# So confused, please read my story ..



## chipmunk28 (Jan 3, 2013)

I'm new to this site, but have lost any hope and decided to post my story here to see if anyone has been through something similar. I am 22 years old, a mother & wife, while trying to balance 2 jobs. My stomach is taking over my life. I can't go to a store without knowing where every bathroom is, and if they don't have a public bathroom, I wont go in. I can't plan to go to the beach, or take a long road trip, just in case I get sick. I'm embarrassed in front of family, when I get that gurgling in my stomach and a wave of heat over me, that indicates I have to run to the bathroom and will be there for quite some time. I cannot go out without bringing an extra plastic bag with me just in case I have to throw up while having diarrhea. but here is my story, if anyone has the same problems, I really need to hear it!

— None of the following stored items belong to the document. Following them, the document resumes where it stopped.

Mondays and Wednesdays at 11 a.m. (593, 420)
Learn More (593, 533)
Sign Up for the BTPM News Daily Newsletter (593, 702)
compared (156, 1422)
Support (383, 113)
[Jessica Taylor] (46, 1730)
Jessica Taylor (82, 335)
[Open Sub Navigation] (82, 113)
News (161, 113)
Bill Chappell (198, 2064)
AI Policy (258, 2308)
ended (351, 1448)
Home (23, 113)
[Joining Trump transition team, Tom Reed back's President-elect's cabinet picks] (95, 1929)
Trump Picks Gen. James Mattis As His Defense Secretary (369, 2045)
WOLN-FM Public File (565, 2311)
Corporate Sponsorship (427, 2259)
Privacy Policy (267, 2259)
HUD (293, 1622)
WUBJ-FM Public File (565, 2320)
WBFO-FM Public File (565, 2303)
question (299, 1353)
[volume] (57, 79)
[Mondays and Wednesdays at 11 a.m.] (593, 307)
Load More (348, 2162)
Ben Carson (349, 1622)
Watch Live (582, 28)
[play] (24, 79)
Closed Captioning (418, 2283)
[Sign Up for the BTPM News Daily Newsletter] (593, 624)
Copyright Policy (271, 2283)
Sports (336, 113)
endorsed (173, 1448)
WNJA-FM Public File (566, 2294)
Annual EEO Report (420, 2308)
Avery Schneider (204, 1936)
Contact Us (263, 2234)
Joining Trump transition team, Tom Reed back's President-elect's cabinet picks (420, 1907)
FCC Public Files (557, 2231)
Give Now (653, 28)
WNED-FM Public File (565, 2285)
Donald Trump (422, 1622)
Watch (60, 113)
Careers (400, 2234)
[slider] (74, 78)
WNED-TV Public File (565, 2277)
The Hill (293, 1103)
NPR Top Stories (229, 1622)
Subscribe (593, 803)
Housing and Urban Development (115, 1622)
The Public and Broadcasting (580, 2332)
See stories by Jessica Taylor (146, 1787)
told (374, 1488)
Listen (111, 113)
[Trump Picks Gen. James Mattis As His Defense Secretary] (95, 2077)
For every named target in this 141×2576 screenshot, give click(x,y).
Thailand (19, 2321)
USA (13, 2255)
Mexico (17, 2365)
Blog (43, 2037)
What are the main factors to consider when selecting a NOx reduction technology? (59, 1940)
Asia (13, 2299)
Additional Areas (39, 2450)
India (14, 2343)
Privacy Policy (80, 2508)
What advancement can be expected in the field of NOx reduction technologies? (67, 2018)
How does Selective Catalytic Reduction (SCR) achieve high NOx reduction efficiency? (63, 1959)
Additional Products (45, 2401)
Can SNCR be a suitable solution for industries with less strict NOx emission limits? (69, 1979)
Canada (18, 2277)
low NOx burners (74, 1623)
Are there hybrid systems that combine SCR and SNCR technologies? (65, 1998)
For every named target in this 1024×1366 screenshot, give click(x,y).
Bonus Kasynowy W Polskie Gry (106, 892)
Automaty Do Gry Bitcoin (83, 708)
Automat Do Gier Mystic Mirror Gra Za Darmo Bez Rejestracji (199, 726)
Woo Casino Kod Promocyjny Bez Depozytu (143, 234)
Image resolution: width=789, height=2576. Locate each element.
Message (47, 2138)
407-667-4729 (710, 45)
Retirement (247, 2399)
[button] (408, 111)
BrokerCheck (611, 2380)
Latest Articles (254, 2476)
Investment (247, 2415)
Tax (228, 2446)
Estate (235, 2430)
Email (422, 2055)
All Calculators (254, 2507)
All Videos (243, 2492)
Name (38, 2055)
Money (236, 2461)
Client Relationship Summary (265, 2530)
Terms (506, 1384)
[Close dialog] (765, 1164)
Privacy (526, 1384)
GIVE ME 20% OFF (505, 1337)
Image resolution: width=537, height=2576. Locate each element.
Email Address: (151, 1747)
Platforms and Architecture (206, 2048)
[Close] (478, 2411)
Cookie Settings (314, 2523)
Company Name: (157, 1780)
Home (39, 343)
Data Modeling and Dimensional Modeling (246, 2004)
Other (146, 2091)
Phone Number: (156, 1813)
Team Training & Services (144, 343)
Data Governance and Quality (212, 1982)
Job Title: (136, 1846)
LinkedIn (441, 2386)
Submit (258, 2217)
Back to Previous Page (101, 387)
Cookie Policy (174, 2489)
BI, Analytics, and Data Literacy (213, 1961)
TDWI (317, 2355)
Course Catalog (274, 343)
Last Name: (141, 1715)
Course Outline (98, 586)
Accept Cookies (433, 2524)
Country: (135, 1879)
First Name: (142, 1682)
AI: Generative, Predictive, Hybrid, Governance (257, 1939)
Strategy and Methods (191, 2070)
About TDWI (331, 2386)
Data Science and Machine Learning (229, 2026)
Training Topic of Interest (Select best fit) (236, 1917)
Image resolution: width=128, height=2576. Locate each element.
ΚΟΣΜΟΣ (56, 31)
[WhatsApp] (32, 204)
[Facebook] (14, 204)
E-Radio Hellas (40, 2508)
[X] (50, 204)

this started 8 years ago, I was at a restaurant in NYC with a friend and her family, we had just finished dinner and went upstairs where there was an arcade, we were playing a racing game when all of a sudden a wave of heat came over me, mixed with dizziness and nausea and all of a sudden a sharp stabbing pain in my lower abdomen, I ran and ran trying to find a bathroom and then I collapsed on the floor, passed out. when I came to, I threw up everywhere, ran to the bathroom and had contraction like sharp pains in the same spot, and diarrhea followed, this lasted probably 3 hours. I assumed it was something I ate that didn't agree with me.

well 2 years later, I was sitting on a couch with my boyfriend (now husband), when all of a sudden I got a sharp stabbing pain in my lower abdomen, felt hot, nauseous, and dizzy, I ran to the bathroom after feeling that gurgle, and exploded, literally, sorry for the detail but it was un controllable and felt never ending, the pain would subside for maybe a minute, and then come right back, a few minutes into it I began to throw up, a minute into that, I passed out, when I woke up I threw up more, had more diarrhea, and finally after a couple hours it seemed to be over, only followed by some cramping.

this exact episode happens around 5 times a month, same order, lasts the same amount of time, I have not found a trigger food or activity, in between these episodes I have normal bowel movements, the only "pain" in those is the normal cramping anyone would get when they know they have to go, and occasionally I have random diarrhea, normal, not with excruciating pain like in the episodes.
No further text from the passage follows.